Sous-vide cooking is a cooking technique that requires the use of plastic containers, which is often critical.
► innovative equipment
“In a context where energy efficiency is a real challenge for professionals, relying on innovation and technology can make it possible tosave up to 30% energy”, says Aline Scandella. Indeed, certain devices, notably from Rational, make it possible to reduce waiting and cooking times, with almost immediate production. The intelligent regulation offered by these heat tools ensures energy management according to need. The device detects cold spots and knows when it needs to heat up again. Result: cooking food is up to four times faster and consumes up to 40% less energy compared to conventional cooking appliances.
Connectivity is also increasingly present in professional cooking systems. The devices can be remotely controlled and monitored, which makes it easier to manage professional kitchens. Additionally, regular software updates add new features and improve performance.

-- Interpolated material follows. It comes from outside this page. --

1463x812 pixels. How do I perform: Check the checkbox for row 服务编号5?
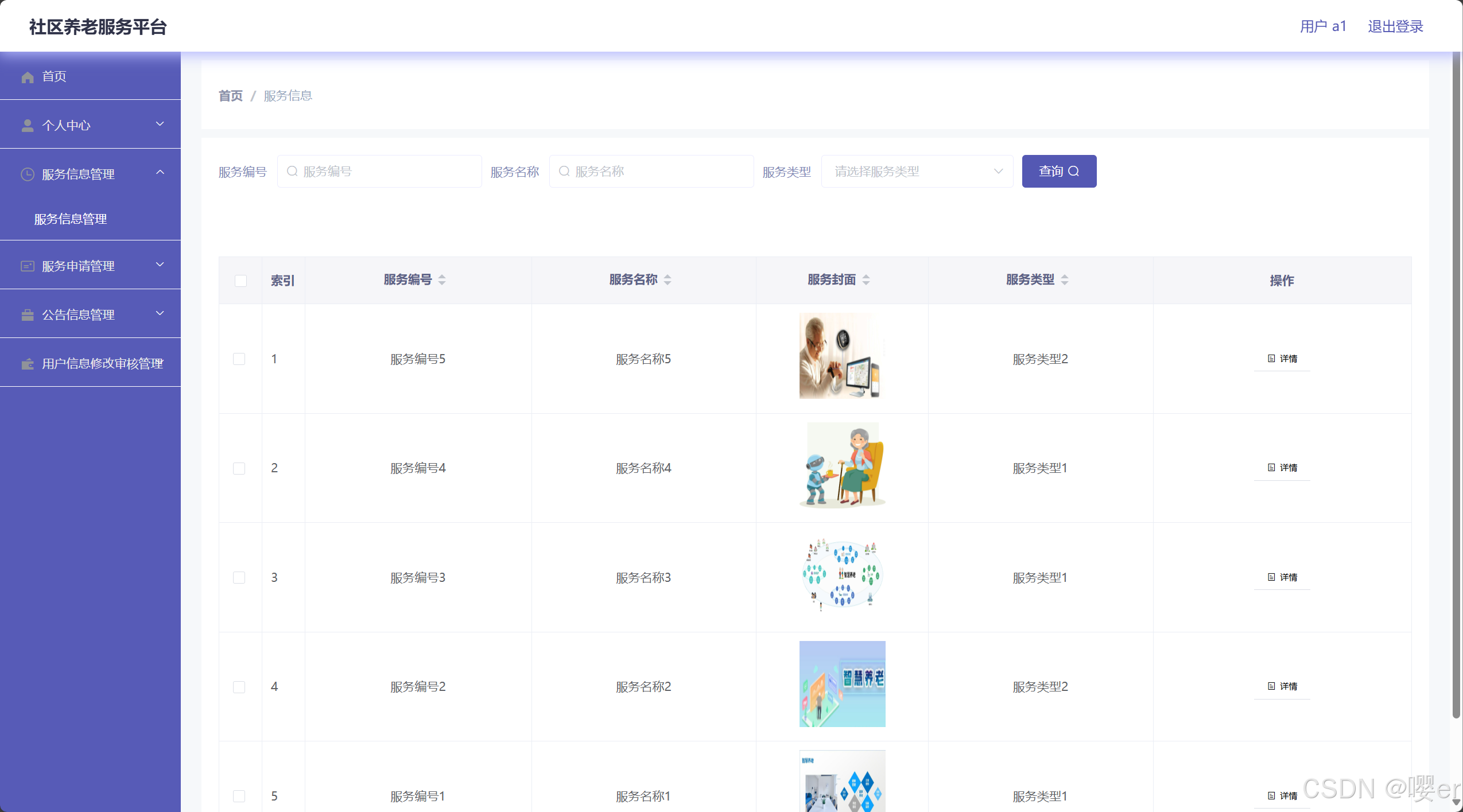[x=239, y=359]
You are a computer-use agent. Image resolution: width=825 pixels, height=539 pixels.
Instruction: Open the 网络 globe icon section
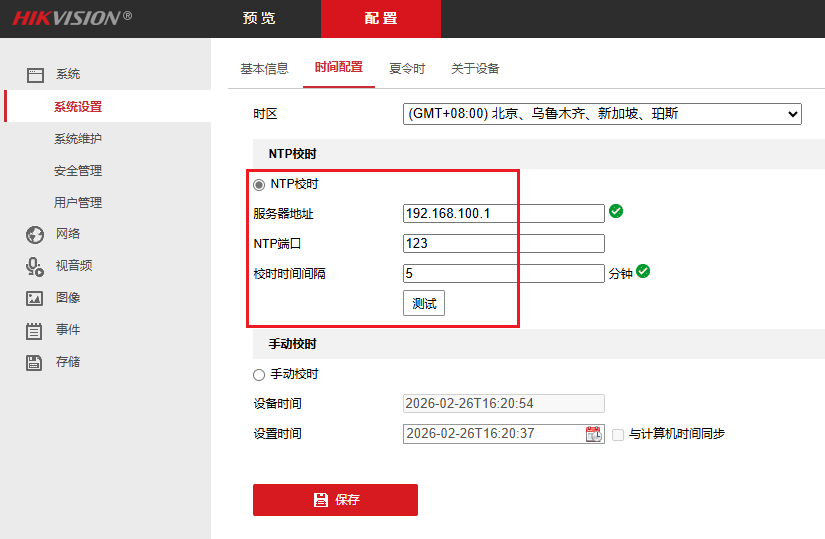[x=35, y=235]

Training programs must be followed to ensure you get the most out of the equipment and transmission can sometimes be difficult.
“I favor low temperatures and I have just invested in a Japanese barbecue which is interesting from an energy point of view, and obviously taste. You can finish cooking meat, fish and vegetables there, smoke food there, and cook certain shellfish such as langoustines. It also allows you to use less fat, offers the possibility of lacquering, etc. It is therefore a useful and sustainable investment for the establishment. But if you really want to reduce your environmental footprint, you also have to work with products sourced close to home.”, explains chef toil Rodolphe Regnauldowner of the Auberge du Pont.
At Bel Ami, Omar Abodibthe owner, invested €50,000 in 2021 to redo the kitchen, which allows the chef Loc Lourmire to no longer light anything in advance, to have hobs where only the necessary areas heat up, to light less hastily and at the same time to gain comfort for the work teams. He also invested in a Big Green Egg barbecue.
Professionals emphasize the particles released by these machines.